A total of 474 patients were enrolled in the study; of these, 396 patients were evaluable for cytogenetic analysis (complete fluorescence in situ hybridization data). Of the 396 evaluable patients, 243 patients were classified as high risk, 105 as double hit, and 153 as standard risk. Among high-risk patients, 60 patients had del17p, 65 patients had t(4;14), 20 patients had t(14;16), 44 patients had del1p, 126 patients had gain1q, and 49 patients had amp1q.
Patients in all risk categories derived clinical benefit with the KRd-ASCT approach. In the standard-risk cohort, KRd-ASCT resulted in PFS improvement versus KRd12 (hazard ratio [HR], 0.47; P = .05) and KCd-ASCT (HR, 0.38; P = .01), with a 4-year PFS of 80% with KRd-ASCT, 67% with KRd12, and 57% with KCd-ASCT treatment strategies. In the high-risk cohort, KRd-ASCT improved PFS versus KRd12 (HR, 0.6; P = .04) and KCd-ASCT (HR, 0.57; P = .01), with a 4-year PFS rate of 62% with KRd-ASCT, 45% with KRd12, and 45% with KCd-ASCT treatment strategies. In the double-hit cohort, PFS improvement was observed with KRd-ASCT versus KRd12 (HR, 0.53; P = .07) and KCd-ASCT (HR, 0.49; P = .03), with a 4-year PFS rate of 55% with KRd-ASCT, 31% with KRd12, and 33% with KCd-ASCT treatment strategies. By type of cytogenetic abnormalities, a trend toward a PFS benefit from KRd-ASCT versus KRd12 was observed in patients with del17p (HR, 0.61; P = .3), t(4;14) (HR, 0.59; P = .2), and gain1q (HR, 0.45; P = .02), albeit small sample sizes. In the del1p cohort, both KRd-ASCT (HR, 0.24; P = .06) and KRd12 (HR, 0.33; P = .09) were superior to KCd-ASCT; patients in the amp1q cohort had no benefit with treatment (KRd-ASCT vs KCd-ASCT; HR, 1.16; P = .73; KRd12 vs KCd-ASCT; HR, 1.34; P = .45).

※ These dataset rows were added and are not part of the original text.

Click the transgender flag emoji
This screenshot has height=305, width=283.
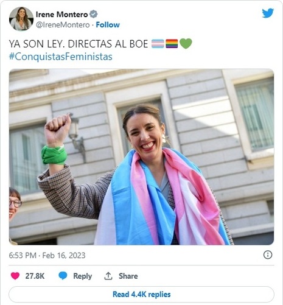pyautogui.click(x=158, y=44)
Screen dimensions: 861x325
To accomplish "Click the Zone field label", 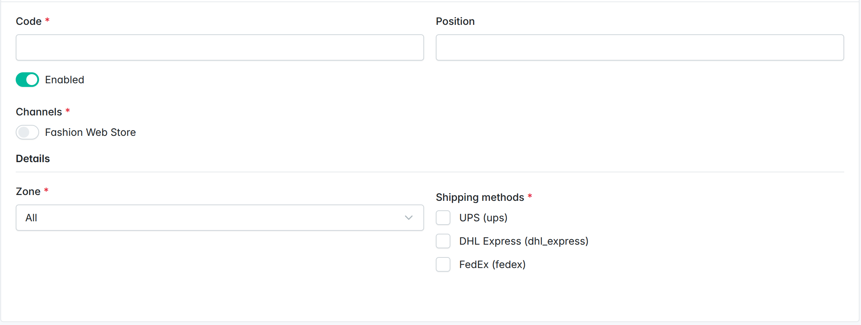I will [28, 191].
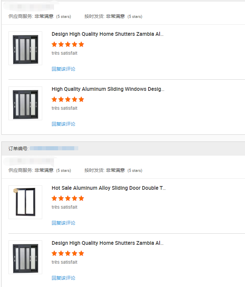Open bottom Design High Quality Home Shutters title
This screenshot has height=287, width=245.
pyautogui.click(x=107, y=243)
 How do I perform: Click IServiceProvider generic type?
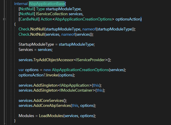click(91, 60)
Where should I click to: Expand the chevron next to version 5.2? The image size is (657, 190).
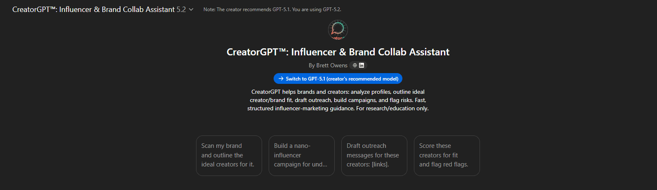[x=191, y=10]
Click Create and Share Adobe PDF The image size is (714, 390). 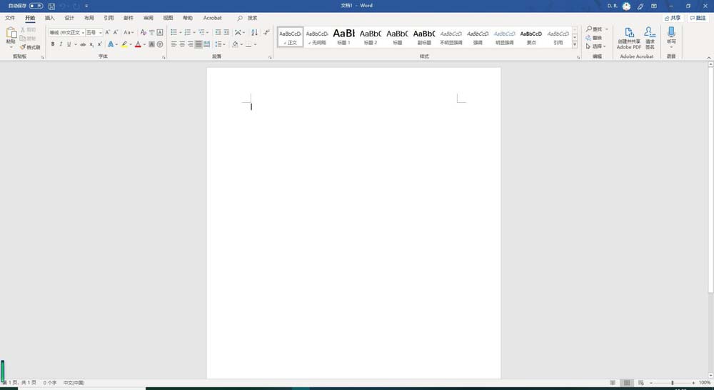pos(629,38)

With regard to maintenance therapy, carfilzomib/lenalidomide improved PFS compared with lenalidomide in the standard-risk (3-year PFS, 90% vs 73%, respectively; HR, 0.42; P = .06), high-risk (3-year PFS, 69% vs 56%, respectively; HR, 0.6; P = .04), and double-hit (3-year PFS, 67% vs 42%; HR, 0.53; P = .1) cohorts. By cytogenetics, a trend favoring carfilzomib-lenalidomide compared with lenalidomide was observed in patients with del17p (HR, 0.59; P = .37), t(4;14) (HR, 0.59; P = .3), gain1q (HR, 0.54; P = .07), and del1p (HR, 0.23; P = .08), with amp1q patients showing no benefit from carfilzomib-lenalidomide versus lenalidomide (HR, 0.83; P = .7).
Subgroup analysis of the FORTE study found that KRd-ASCT and KR maintenance provided survival benefit to patients of all cytogenetic risk groups, including patients at high risk.

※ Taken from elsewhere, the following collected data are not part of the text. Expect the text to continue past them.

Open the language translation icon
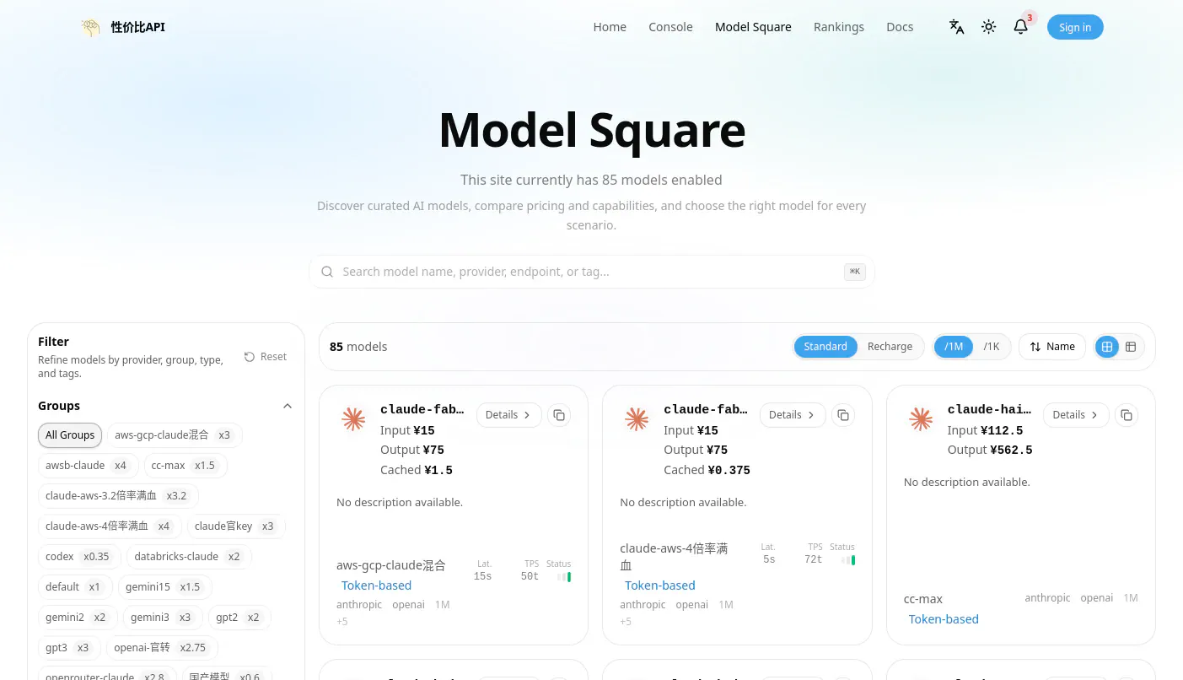Image resolution: width=1183 pixels, height=680 pixels. point(956,27)
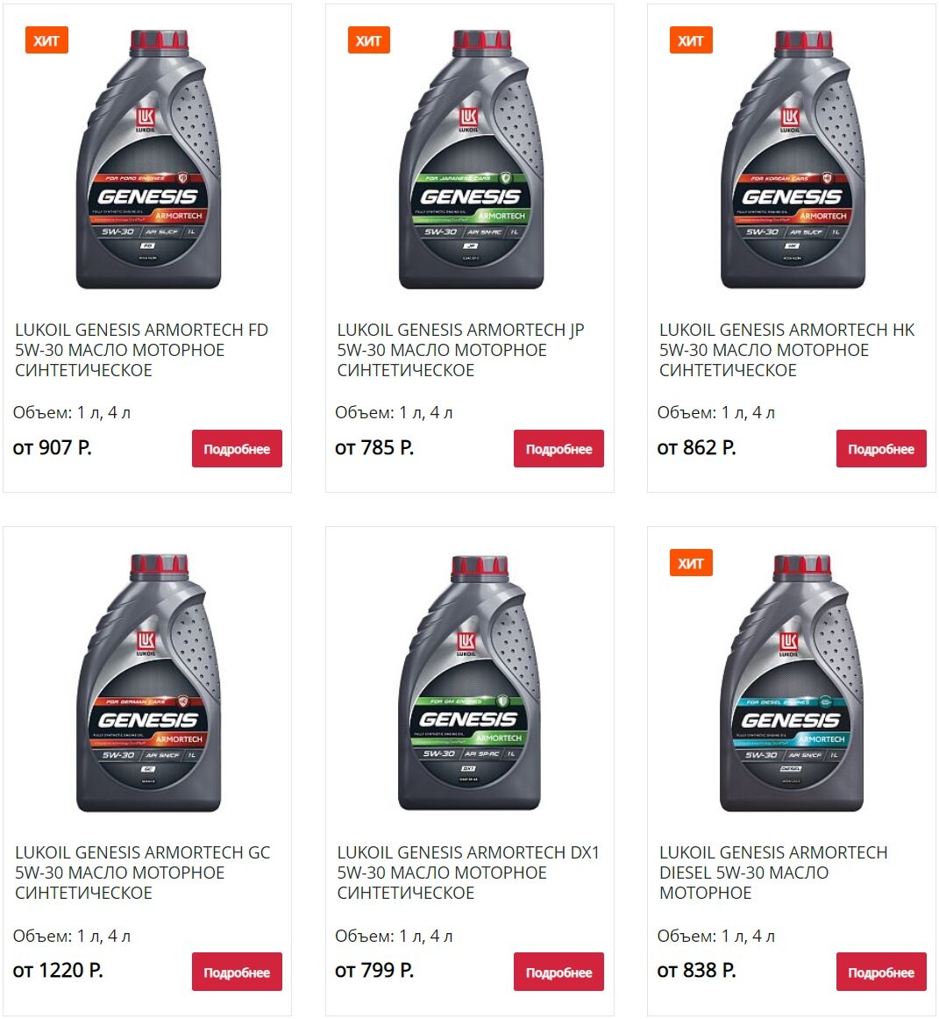Click Подробнее for Armortech FD at 907 Р.
The image size is (939, 1019).
(237, 448)

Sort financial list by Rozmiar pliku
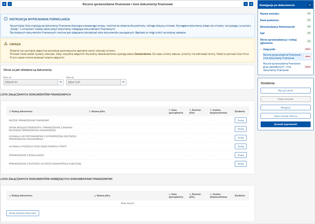195,111
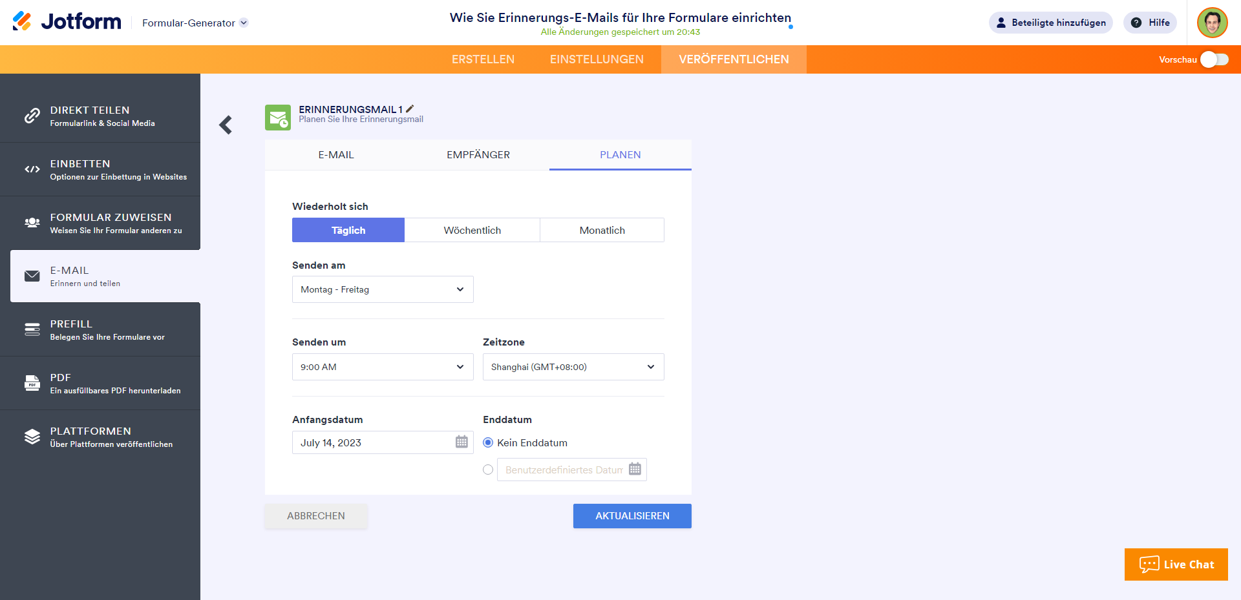Open the Zeitzone Shanghai dropdown
The height and width of the screenshot is (600, 1241).
point(573,367)
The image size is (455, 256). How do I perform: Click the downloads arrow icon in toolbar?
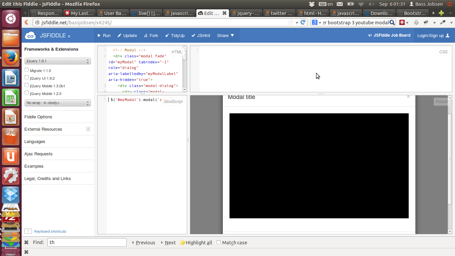416,22
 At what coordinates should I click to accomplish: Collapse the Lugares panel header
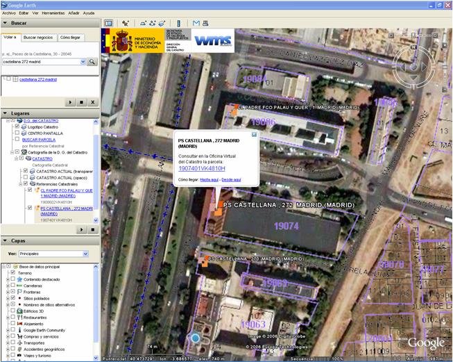point(50,113)
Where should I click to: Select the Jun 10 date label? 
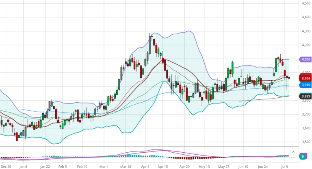[243, 167]
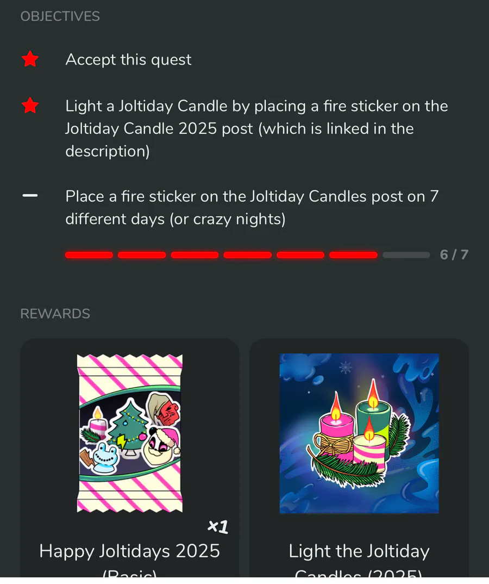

Source: Mina R, Zamagni E, Rota-Scalabrini D, et al. Carfilzomib-based induction/consolidation with or without autologous transplant and lenalidomide (R) or carfilzomib-lenalidomide (KR) maintenance: efficacy in high-risk patients of the FORTE study. Clin Lymphoma Myeloma Leuk. 2021;21(suppl 2):S3.